Much like the shock that St-Pierre (22-2 MMA record) exhibited on Tuesday and Wednesday when Diaz no-showed media conferences in both Toronto and Las Vegas, Condit (27-5) can't comprehend while the 28-year-old Stockton, Calif. fighter would pass up such an important career opportunity.

"I don't know what Nick's mindset is, and I'm not gonna sit here and pretend that I do, but it blows me away that he blew this unbelievable opportunity because he simply didn't want to talk to people," Condit said Thursday during a media gathering at the Four Seasons hotel.

"Some of the press said earlier that he could have came here, thrown his hoody over his head and gave everybody the finger and he still would have had the fight. I don't care what you do for a living. If you don't show up to do you're job, you're gonna get fired. And that's what happened."

While Diaz's loss was Condit's gain, the 27-year-old Albuquerque native in no way feels he backed into his championship opportunity.

"I earned it. No matter what happened with Diaz and that whole thing, I think that I'm legitimately the No. 1 contender, and I've earned this shot," said the former WEC champ, who has won 12-of-13 fights — including four straight wins and impressive finishes over Dong Hyun Kim, Dan Hardy and Rory MacDonald in his last three bouts.

Condit certainly couldn't have predicted the turn of events that took place to land him his title tilt, but even before he began training for B.J. Penn for their scheduled UFC 137 bout on Oct. 29, Condit wanted to keep himself in championship-level shape.

"After my fight with Dong Hyun Kim, I told my manager, 'I'm going to get right back into the gym; something might happen, Diaz might get hurt,'" Condit said. "I just kind of said it in passing, and this is how it turned out. Sometimes you've just got to roll with it and take life as it comes.

"I'm really excited about this opportunity. I think I've been preparing for this my whole life."

And he knows that he's preparing for one of the most dominant champions in UFC history with the 30-year-old St-Pierre, who has won nine straight fights in the Octagon dating back to April 2007.

"It's a tough puzzle to solve honestly," Condit said, of trying to game plan for GSP. "He's got great striking, his explosiveness, his ability to close distance not only with strikes, but to use his takedowns to impose his wrestling.

"I don't know.

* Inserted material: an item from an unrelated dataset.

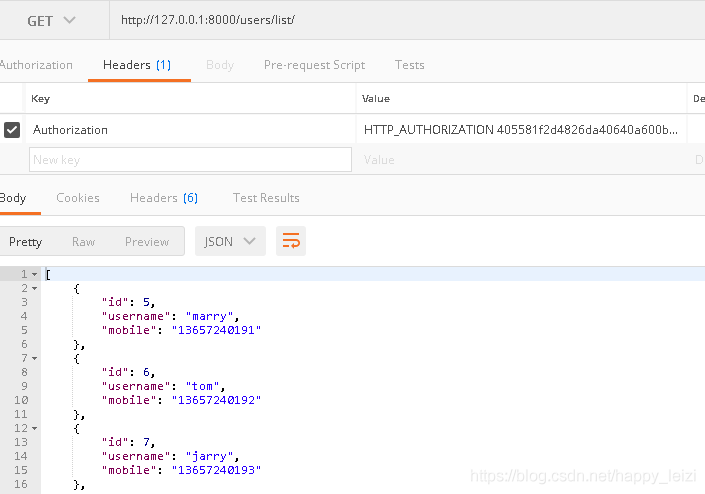
Task: Click the New key input field
Action: point(190,160)
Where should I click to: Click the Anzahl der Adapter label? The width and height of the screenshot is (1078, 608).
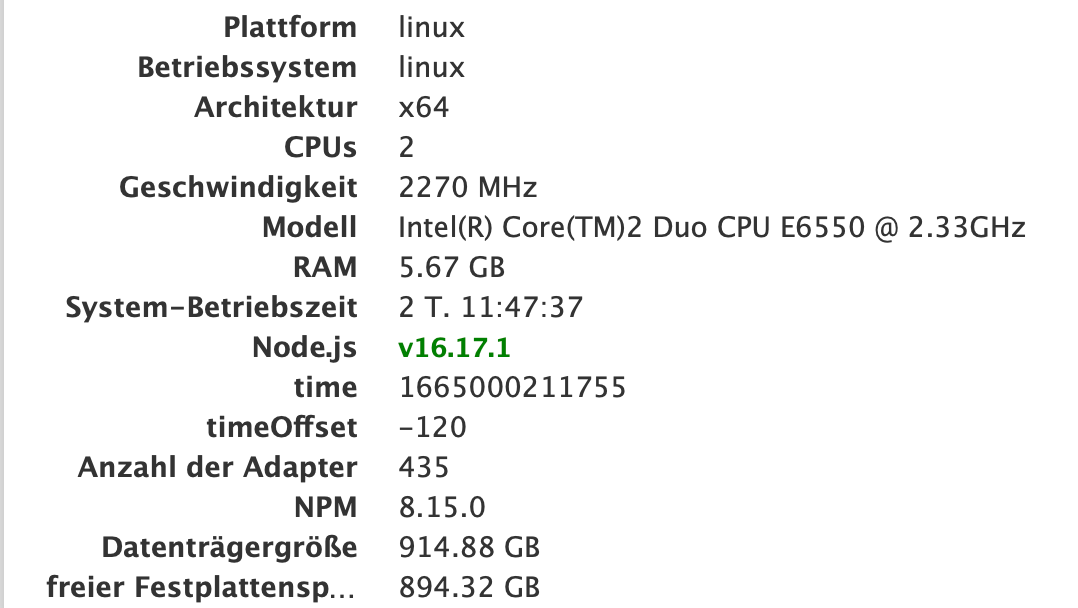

Honestly I'm going to have to sit down and talk to my trainer's and figure out how we're going to pull this off."

But Condit's trainer - the famed Greg Jackson - who also is St-Pierre's main man, publicly stated Thursday that he won't corner either fighter.

"Since I've been at Jackson's, he (St-Pierre) hasn't been there a whole lot, and when he has, we've kind of stayed to our respective sides of the gym. I think that we saw this on the horizon. I definitely did," said Condit, who will train with Mike Winkeljohn and Chris Luttrell.

"There will be some adjustments, but I've trained with Chris Luttrell for years and years and years — since I was a teenager. I feel like I'm in great hands. We're going to do what we need to do to be prepared for this fight."

St-Pierre promised the same on Wednesday, despite the shortened seven-week training camp, and said he believes Condit's diverse style offers a stiffer test than a fight with Diaz would.

"I do believe Carlos Condit is more dangerous than Nick Diaz," St. Pierre said. "If they fought, I would put my money on Carlos Condit, so for me it's a bigger challenge.

"Condit has more power, way more diversity of attack than Nick Diaz has. I think he's going to be a way more dangerous opponent than Nick Diaz."

Condit promised as much Thursday, saying while he has the utmost respect for the 170-pound champ, he can be beaten.

"He's a man. He's a human. He's not invincible. He's not this machine that is untouchable," said Condit of St-Pierre, whose last loss came when he relinquished his welterweight title to Matt Serra at UFC 69 in April of 2007.

"Georges is the biggest star in MMA, and it's an honour to fight him. It's an honor to even be mentioned in the same sentence as Georges, honestly. But I'm trying to cement a legacy. I want to be known as one of the greatest fighters in the world when I'm done with this. This is another step in that direction."